My 13.5k btu unit does good where we are but we have very low humidity in the west. Maybe looking at a quality portable dehumidifier in your unit would be a temporary option until you decide what you want to do permanently. When you lower the humidity you lower the heat index and it feels cooler. 80 degrees and low humidity feels very good compared to 80 degrees and high humidity.


----------



## Texas Friends

Jeremy,

I know KbrazielTx had the same problem when they bought there trailer from up north. They came down to Texas and the 13,500 could not keep up. He bought at 15k and replaced the smaller unit.

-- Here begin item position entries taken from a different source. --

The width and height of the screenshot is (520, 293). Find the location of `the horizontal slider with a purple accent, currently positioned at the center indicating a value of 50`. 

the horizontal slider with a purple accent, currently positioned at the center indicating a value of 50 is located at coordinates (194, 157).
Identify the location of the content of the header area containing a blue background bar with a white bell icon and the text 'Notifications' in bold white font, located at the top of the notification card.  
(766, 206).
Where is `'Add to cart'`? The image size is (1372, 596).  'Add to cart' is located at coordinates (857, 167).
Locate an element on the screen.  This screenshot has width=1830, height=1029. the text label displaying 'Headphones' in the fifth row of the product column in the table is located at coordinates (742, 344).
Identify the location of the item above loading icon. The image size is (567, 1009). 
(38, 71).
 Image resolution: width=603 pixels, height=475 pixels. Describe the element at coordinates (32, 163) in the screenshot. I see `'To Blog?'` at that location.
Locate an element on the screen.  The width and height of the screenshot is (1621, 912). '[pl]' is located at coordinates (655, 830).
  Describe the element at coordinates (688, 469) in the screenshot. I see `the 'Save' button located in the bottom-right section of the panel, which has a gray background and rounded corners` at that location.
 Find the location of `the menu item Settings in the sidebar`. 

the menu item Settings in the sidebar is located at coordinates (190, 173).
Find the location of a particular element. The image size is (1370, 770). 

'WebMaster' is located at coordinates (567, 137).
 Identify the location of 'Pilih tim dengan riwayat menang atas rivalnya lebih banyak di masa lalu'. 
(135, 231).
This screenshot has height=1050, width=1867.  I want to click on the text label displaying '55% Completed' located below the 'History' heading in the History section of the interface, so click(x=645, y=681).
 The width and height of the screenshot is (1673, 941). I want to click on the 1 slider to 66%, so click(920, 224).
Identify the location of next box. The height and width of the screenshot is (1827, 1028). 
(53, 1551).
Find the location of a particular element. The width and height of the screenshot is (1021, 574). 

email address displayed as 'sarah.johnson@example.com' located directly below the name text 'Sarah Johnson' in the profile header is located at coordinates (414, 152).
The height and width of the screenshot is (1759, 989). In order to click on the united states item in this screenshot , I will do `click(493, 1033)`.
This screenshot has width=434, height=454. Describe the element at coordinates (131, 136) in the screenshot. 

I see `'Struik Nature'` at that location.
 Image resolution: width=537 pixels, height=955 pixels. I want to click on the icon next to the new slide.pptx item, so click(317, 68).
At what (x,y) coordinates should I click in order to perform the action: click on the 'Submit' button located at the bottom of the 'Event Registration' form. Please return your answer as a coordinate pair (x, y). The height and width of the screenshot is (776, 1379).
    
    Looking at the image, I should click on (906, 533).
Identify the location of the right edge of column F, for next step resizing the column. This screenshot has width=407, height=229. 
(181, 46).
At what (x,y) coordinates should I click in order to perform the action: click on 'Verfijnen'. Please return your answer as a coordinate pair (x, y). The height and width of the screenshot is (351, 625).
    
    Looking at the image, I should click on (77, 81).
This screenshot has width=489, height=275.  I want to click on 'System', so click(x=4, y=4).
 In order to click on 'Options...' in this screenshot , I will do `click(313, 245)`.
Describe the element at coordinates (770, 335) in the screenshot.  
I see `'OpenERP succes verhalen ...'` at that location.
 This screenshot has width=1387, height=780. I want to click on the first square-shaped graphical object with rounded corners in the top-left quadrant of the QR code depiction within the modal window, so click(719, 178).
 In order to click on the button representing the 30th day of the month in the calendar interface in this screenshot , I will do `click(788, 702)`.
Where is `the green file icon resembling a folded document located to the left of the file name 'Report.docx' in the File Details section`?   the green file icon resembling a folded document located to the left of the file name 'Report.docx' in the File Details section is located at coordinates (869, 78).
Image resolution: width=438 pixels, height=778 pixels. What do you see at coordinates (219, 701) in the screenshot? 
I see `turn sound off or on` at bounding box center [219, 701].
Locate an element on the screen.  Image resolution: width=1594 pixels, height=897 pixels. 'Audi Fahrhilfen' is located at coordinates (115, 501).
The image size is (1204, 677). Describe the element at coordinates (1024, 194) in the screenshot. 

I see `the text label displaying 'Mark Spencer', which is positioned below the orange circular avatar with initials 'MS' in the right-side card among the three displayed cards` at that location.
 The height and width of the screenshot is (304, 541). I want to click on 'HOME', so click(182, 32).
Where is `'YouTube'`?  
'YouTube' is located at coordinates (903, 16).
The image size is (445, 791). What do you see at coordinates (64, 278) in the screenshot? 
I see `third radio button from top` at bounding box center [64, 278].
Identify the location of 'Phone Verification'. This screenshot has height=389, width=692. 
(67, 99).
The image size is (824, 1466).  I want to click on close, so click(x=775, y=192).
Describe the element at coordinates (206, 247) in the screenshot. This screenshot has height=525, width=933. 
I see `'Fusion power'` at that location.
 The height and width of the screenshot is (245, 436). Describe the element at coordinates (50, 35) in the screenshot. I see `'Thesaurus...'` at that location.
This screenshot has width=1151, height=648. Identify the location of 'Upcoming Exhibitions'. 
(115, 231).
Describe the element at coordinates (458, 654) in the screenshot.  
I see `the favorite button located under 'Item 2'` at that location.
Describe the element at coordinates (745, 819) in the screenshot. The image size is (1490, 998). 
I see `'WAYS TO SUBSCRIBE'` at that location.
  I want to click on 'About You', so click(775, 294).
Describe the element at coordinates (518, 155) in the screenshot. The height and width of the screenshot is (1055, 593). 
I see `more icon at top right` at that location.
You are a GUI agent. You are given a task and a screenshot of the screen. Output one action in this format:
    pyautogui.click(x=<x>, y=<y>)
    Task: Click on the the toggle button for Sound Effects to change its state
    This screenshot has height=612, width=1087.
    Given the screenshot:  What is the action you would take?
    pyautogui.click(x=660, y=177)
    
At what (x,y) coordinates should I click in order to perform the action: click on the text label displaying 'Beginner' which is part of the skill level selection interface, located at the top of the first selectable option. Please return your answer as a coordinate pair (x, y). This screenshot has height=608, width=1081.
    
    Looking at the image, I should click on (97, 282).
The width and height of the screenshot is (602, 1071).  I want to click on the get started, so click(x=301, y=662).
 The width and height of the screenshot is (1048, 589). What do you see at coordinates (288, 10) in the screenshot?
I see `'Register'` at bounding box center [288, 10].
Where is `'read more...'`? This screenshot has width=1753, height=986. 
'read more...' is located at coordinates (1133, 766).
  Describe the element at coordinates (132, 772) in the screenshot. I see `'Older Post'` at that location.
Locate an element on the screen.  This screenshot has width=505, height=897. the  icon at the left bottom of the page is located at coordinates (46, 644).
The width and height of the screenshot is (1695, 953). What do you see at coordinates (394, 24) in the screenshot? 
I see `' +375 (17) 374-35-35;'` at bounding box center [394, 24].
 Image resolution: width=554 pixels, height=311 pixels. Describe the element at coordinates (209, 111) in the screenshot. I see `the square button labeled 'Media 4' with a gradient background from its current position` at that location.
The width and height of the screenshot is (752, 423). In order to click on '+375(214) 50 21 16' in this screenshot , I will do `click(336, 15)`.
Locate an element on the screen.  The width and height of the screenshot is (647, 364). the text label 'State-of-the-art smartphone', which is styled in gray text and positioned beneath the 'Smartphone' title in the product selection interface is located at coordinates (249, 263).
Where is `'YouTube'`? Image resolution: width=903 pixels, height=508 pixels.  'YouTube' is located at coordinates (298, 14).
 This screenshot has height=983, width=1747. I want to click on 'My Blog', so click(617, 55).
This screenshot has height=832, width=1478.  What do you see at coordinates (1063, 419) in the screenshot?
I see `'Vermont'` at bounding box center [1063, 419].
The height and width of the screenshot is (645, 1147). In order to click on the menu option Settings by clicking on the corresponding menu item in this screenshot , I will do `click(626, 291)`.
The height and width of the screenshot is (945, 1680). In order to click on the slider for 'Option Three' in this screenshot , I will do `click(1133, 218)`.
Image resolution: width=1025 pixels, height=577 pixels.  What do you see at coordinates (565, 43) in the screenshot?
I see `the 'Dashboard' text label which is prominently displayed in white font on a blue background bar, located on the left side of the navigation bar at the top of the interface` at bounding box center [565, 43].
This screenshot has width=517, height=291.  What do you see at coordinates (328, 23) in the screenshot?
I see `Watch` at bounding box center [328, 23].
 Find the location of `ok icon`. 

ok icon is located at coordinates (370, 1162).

You might want to send him a message and ask him. KbrazielTX

Bryan

p.s. and if you are interested in selling the 13,500 unit let me know!


----------



## Jeremy0011

Thanks for the replies. We are taking it camping for the first time this weekend Its only going to be 89. We will see how it goes but I would like to upgrade to a 15k unit for those 100deg days.

Thanks
Jeremy


----------



## Blaque

So has anyone done this upgrade. We were debating doing this because the 13.5 btu AC is just not cuttin it. But we want to be sure that the $1200.00 tom johnson is charging for the switch is worth it. Another concern is we trip the circuit breaker now, that problem will increase with a bigger AC. We met a family this year in myrtle beach with a 312 and they had limo tint on all of their windows. They said the difference was night and day as far as how hot it gets in the unit. We just got a qoute of $250.00 and plan on doing this in a few weeks. Just hope I'm not back on here telling you that the tint isnt enough.


----------



## hautevue

Before spending for the upgrade, have you pulled down the vents and made sure the ductwork is securely taped/fastened to the vents?

Several folks have noted big air leaks because Gilligan didn't do a good job taping the ductwork, and a lot of the cool air was venting into the area above the ceiling. Tape is a helluva lot cheaper than a whole new a/c system.


----------



## therink

X2 on the vents/duct openings. The foil tape job from the factory is usually substandard. I used almost an entire roll of tape on mine when brand new to seal up the duct openings and plenum. Good airflow is important. I have a 13500 in my 329fbh and it is also insufficient when temps exceed 90. I'm not sure a 15k would be worth $1200 or make that much difference for the $. I would put the $ into adding a second unit, but I an wired fir second ac and have 50amp power.
I agree that window tint would help. 
Steve


----------



## Blaque

I will check my duct work before I make any moves. Thanks guys.


----------



## Dark Green Dmax

I added a Coleman polar cub low profile 2nd unit to my 05 5er & thats with a 15k unit already installed. I went through all the concerns that your experiencing now...back then. My link is to my older posts & another link to the original post about this subject & my Diy install & how much it cost me in 06. I'm kinda kicking around buying a 2012 283bre 5er & i'd do it all over again. I like it COOL & refreshing when i step in our camper. Hope this info helps FYI ...we had temps at & over 110 degrees this summer!
My link


----------



## Scoutr2

We have a 29BHS and that A/C worked fine at Disney World, in the summer. It does a great job of lowering the humidity, which is what makes even 80* seem uncomfortable. We were there for a week and it cooled our trailer admirably.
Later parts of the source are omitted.